I'm about to rip out the hard rive bay, not caring about damage, when I see this tab on the bay. One pull of that tab, and the bay is mine. (I then see similar tabs for the CD bay, but yanking them does nothing. Go figure.) So, I slave the hard drive to my PC, boot it up, and Windows recognized the Maxtor. After a "need to reboot because I say so to see your hard drive" from Windows, I access E: (was C: on hers) and backup documents and pictures. I go to F: (was D: on her machine -- her old CDs were E: and F: on the VAIO) and the whole freaking DRIVE IS EMPTY!!!! AAAAAAAHHHH!!!!!!!!!!
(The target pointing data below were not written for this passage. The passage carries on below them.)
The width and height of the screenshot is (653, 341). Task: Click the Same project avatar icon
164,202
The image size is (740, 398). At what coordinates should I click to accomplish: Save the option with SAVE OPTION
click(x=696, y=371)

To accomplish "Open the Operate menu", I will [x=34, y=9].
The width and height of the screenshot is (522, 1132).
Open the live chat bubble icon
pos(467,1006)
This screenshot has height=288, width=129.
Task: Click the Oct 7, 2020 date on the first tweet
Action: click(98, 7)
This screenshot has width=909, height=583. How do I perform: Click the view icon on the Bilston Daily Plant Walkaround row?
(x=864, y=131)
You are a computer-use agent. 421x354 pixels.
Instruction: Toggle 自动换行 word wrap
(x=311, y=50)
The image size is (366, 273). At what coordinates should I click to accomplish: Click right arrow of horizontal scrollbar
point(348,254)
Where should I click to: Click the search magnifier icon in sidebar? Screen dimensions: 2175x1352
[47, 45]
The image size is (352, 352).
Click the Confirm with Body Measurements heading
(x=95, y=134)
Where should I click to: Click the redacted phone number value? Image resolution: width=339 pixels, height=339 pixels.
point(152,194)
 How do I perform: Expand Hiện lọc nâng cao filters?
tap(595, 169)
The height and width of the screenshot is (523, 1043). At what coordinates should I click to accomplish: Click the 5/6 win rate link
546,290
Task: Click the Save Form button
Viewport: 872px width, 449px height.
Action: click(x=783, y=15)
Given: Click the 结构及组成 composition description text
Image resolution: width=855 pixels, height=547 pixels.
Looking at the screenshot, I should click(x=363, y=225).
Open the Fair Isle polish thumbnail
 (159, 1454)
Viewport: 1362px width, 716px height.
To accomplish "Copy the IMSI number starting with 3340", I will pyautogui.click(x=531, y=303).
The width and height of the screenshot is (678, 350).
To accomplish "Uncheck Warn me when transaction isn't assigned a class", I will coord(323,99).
Right now I'm scanning her Maxtor for viruses, then it's a format away from being mine to toy with. (The only reason I scan is so I know if I need to worry about my C: drive -- two "no viruses found" messages from AVG tell me I'm fine)
The biggest kick in the crotch is that the pictures/documents I saved were from after the third TDR on the VAIO -- no trace of the ones currently on the corrupt CDs (all 7 of them!) can be found. Now, none of these CDs were full -- just looking at the bottom of the CD verifies that -- but apparently there is an entire batch of corrupt CDs with her stuff on them that we can't access.
AAAAAAAAAAAAAAAAAAAAAAAAAAAAAAAAAAHHHHH HHHHHHHHH!!!!!!!!!!!!!!!!!!!!!!!!!!!!!!!!!!!!!!!